Winer likes to shut people up at conferences by claiming they’re just selling something, as beret-wearing continuous partial attention blowhard Stowe Boyd points out:

I remember the mess at one of the Bloggercons, where Winer wouldn’t let Bob Wyman, then of Pubsub, speak because Winer thought it was commercial speech, although Bob had only said a few words. He also browbeat the indominable Chris Nolan when she stated unequivocally — in a session on “Making Money With Blogs” — that yes, she did want to make money blogging, and not use blogging as a means to make money some other way. But he kept telling her “No, Chris, you don’t want to make money that way.” And she kept responding, “No, Dave, I do.” He just wouldn’t accept what she was saying. It went back and forth a half a dozen times, at least.

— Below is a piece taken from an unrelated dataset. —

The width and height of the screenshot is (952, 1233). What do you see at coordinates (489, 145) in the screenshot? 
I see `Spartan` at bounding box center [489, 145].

He melted down again not long after at some blogging conference in Tennessee, I think, with Glenn Reynolds this time.

He’s a loose cannon, held in high regard for his contributions, but a powder keg. I had an actual pain in my stomach when he showed up that this year’s Reboot, although he actually didn’t attack anyone in public.

Winer has strong but totally misguided anti-commercial impulses, especially in conferences where many or all of the attendees are interested in commercial applications. Making money isn’t an intrinsic evil, and commercial speech is sometimes sensible and desired.

It’s weird that anyone takes Winer’s anti-commercialism seriously, considering that he sold Weblogs.Com for a couple million, has a mancrush on venture capitalist John Doerr and chased the buck as hard as anyone. (Remember when he secretly took $5,000 from Adam Curry to make his blog a default subscription in Radio Luserland?) At Gnomedex in ‘05, Winer gave a speech on the OPML Editor, a project that’s only non-commercial in the sense that it has no commercial value.

Winer doesn’t explain what climbed up his backchannel and made him so mad at his Palacanis, but it probably was this use of his name as a verb:

I’ve gotten dozen folks telling me not to give getting “Winered”* a second thought. From what they said Dave has a habit of yelling at people at conferences including Blake Ross last year, Microsoft employees at the search champs event, and many others.

The best part of this fight — they sat three seats apart at Gnomedex while posting the blog entries that turned them from BFFs to FU2s.